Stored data

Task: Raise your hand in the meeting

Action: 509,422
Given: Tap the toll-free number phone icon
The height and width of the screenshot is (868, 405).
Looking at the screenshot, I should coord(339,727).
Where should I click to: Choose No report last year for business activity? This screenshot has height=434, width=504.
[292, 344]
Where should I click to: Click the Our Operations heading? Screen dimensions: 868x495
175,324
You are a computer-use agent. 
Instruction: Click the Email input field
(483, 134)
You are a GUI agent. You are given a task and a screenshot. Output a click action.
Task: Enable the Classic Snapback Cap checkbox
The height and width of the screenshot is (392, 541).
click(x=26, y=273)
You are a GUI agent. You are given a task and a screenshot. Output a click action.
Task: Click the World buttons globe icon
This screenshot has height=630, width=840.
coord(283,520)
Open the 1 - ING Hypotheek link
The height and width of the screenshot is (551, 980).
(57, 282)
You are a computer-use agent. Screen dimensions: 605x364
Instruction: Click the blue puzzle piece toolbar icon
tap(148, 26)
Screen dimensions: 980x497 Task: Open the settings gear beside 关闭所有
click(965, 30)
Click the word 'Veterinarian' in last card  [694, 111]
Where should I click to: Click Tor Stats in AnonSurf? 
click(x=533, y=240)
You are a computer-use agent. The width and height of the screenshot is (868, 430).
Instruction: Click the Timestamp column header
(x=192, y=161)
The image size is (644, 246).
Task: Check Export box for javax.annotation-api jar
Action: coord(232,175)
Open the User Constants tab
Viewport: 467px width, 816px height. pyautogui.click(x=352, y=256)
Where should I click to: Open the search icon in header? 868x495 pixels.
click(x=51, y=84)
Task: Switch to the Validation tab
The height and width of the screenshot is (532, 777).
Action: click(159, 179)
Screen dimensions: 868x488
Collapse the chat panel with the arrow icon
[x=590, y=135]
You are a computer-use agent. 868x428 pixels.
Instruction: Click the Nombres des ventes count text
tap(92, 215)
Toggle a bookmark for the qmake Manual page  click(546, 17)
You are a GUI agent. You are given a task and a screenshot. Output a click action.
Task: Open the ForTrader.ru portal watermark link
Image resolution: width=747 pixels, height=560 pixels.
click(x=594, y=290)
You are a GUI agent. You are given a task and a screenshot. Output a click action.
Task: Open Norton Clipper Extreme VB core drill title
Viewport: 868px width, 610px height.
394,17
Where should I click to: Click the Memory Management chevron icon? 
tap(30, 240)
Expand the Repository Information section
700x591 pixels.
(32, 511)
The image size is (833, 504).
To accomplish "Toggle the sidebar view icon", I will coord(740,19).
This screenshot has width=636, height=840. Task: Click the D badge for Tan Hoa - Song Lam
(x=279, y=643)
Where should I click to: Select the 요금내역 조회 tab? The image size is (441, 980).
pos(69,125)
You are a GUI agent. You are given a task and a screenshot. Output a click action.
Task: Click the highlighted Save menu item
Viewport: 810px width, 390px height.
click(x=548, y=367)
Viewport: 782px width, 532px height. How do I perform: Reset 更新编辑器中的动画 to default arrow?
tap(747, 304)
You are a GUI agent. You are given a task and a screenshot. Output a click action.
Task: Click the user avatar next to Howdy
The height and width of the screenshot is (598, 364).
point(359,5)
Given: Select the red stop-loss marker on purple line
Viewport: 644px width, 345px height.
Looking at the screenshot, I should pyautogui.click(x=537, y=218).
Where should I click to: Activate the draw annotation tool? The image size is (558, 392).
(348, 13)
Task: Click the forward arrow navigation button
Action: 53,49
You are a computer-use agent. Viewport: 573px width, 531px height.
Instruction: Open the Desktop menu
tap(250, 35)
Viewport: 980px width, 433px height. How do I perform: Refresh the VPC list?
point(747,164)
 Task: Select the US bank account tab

— Activity —
Restate each line above word for word.

— Reply —
Task: Raise your hand in the meeting

Action: 509,422
Given: Tap the toll-free number phone icon
The height and width of the screenshot is (868, 405).
Looking at the screenshot, I should coord(339,727).
Where should I click to: Choose No report last year for business activity? This screenshot has height=434, width=504.
[292, 344]
Where should I click to: Click the Our Operations heading? Screen dimensions: 868x495
175,324
You are a computer-use agent. 
Instruction: Click the Email input field
(483, 134)
You are a GUI agent. You are given a task and a screenshot. Output a click action.
Task: Enable the Classic Snapback Cap checkbox
The height and width of the screenshot is (392, 541).
click(x=26, y=273)
You are a GUI agent. You are given a task and a screenshot. Output a click action.
Task: Click the World buttons globe icon
This screenshot has height=630, width=840.
coord(283,520)
Open the 1 - ING Hypotheek link
The height and width of the screenshot is (551, 980).
(57, 282)
You are a computer-use agent. Screen dimensions: 605x364
Instruction: Click the blue puzzle piece toolbar icon
tap(148, 26)
Screen dimensions: 980x497 Task: Open the settings gear beside 关闭所有
click(965, 30)
Click the word 'Veterinarian' in last card  [694, 111]
Where should I click to: Click Tor Stats in AnonSurf? 
click(x=533, y=240)
You are a computer-use agent. The width and height of the screenshot is (868, 430).
Instruction: Click the Timestamp column header
(x=192, y=161)
The image size is (644, 246).
Task: Check Export box for javax.annotation-api jar
Action: coord(232,175)
Open the User Constants tab
Viewport: 467px width, 816px height. pyautogui.click(x=352, y=256)
Where should I click to: Open the search icon in header? 868x495 pixels.
click(x=51, y=84)
Task: Switch to the Validation tab
The height and width of the screenshot is (532, 777).
Action: click(159, 179)
Screen dimensions: 868x488
Collapse the chat panel with the arrow icon
[x=590, y=135]
You are a computer-use agent. 868x428 pixels.
Instruction: Click the Nombres des ventes count text
tap(92, 215)
Toggle a bookmark for the qmake Manual page  click(546, 17)
You are a GUI agent. You are given a task and a screenshot. Output a click action.
Task: Open the ForTrader.ru portal watermark link
Image resolution: width=747 pixels, height=560 pixels.
click(x=594, y=290)
You are a GUI agent. You are given a task and a screenshot. Output a click action.
Task: Open Norton Clipper Extreme VB core drill title
Viewport: 868px width, 610px height.
394,17
Where should I click to: Click the Memory Management chevron icon? 
tap(30, 240)
Expand the Repository Information section
700x591 pixels.
(32, 511)
The image size is (833, 504).
To accomplish "Toggle the sidebar view icon", I will coord(740,19).
This screenshot has width=636, height=840. Task: Click the D badge for Tan Hoa - Song Lam
(x=279, y=643)
Where should I click to: Select the 요금내역 조회 tab? The image size is (441, 980).
pos(69,125)
You are a GUI agent. You are given a task and a screenshot. Output a click action.
Task: Click the highlighted Save menu item
Viewport: 810px width, 390px height.
click(x=548, y=367)
Viewport: 782px width, 532px height. How do I perform: Reset 更新编辑器中的动画 to default arrow?
tap(747, 304)
You are a GUI agent. You are given a task and a screenshot. Output a click action.
Task: Click the user avatar next to Howdy
The height and width of the screenshot is (598, 364).
point(359,5)
Given: Select the red stop-loss marker on purple line
Viewport: 644px width, 345px height.
Looking at the screenshot, I should pyautogui.click(x=537, y=218).
Where should I click to: Activate the draw annotation tool? The image size is (558, 392).
(348, 13)
Task: Click the forward arrow navigation button
Action: 53,49
You are a computer-use agent. Viewport: 573px width, 531px height.
Instruction: Open the Desktop menu
tap(250, 35)
Viewport: 980px width, 433px height. How do I perform: Refresh the VPC list?
point(747,164)
 Task: Select the US bank account tab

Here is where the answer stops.